TGH-Jubiläumsausstellung

"Die Absage war absolut vernünftig"

TGH-Vorstand rechtfertigt Entscheidung zur Schau.

Von Christoph Süß

Nach der Absage der großen Jubiläumsausstellung durch die Turngemeinde Hanau (TGH) sind gestern erstmals Details bekannt geworden. Laut Finanzvorstand Jens Gottwald sei die Entscheidung bereits vor einem Vierteljahr gefallen. „Wir hatten nicht genug Sponsoren“, gab er zu.

Die Stadt hat auf Nachfrage mitgeteilt, dass sie die Feierlichkeiten ihres größten Sportvereins anlässlich dessen 175-jährigen Bestehens mit voraussichtlich 100.000 Euro fördern wird. Das Parlament muss dem noch zustimmen. Das ist genau die Summe, die alleine für den Bau der Ausstellung nötig gewesen wäre. „Wir waren kurz vor der Vertragsunterzeichnung“, sagt Gottwald.

Die Entscheidung, die insgesamt mehrere hunderttausend Euro teure Schau zu stoppen, sei „absolut vernünftig“ gewesen. Das finanzielle Risiko wäre für den Verein zu groß gewesen. Wie hoch das Gesamtbudget für die Jubiläumsfeierlichkeiten ist, konnte Gottwald nicht sagen. Die Ausstellung zur Rolle der Hanauer Turner in der deutschen Demokratiebewegung des 19. Jahrhunderts hätte jedoch mit Abstand das größte Budget gehabt.
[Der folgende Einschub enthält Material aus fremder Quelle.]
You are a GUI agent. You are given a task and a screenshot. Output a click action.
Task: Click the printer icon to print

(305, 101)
Die Gedenkveranstaltung Anfang April anlässlich der Gründung des Deutschen Turnerbunds an der Wallonisch-Niederländischen Kirche kostet nur 5000 Euro. Gottwald lobt trotz der Absage seiner Lieblingsveranstaltung die „herausragende Arbeit“ von Margret Härtel. Die ehemalige Oberbürgermeisterin habe mit ihren Kontakten viel bewegt. Der große Ball Ende April sei schon jetzt sehr gut gebucht und dank Sponsoren ausreichend finanziert.
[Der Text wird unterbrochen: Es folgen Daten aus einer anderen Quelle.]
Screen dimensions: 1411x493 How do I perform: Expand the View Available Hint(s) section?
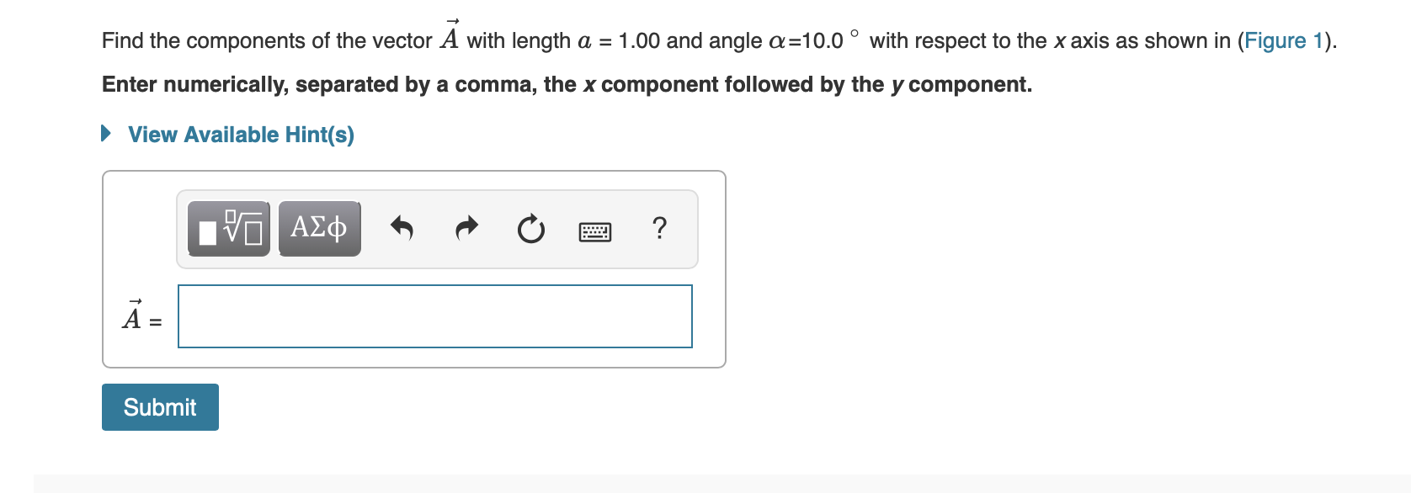pyautogui.click(x=240, y=134)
Die von der Stadt jüngst geforderte Beteiligung der Vereine an den Energiekosten in den Sportstätten sei nicht für die Absage verantwortlich. „Wir sind mit der Förderung durch die Stadt sehr zufrieden“, so Gottwald. In den 100000 Euro für das Jubiläum sind laut der Stadt auch geldwerte Vorteile enthalten – beispielsweise Personal für den Festumzug.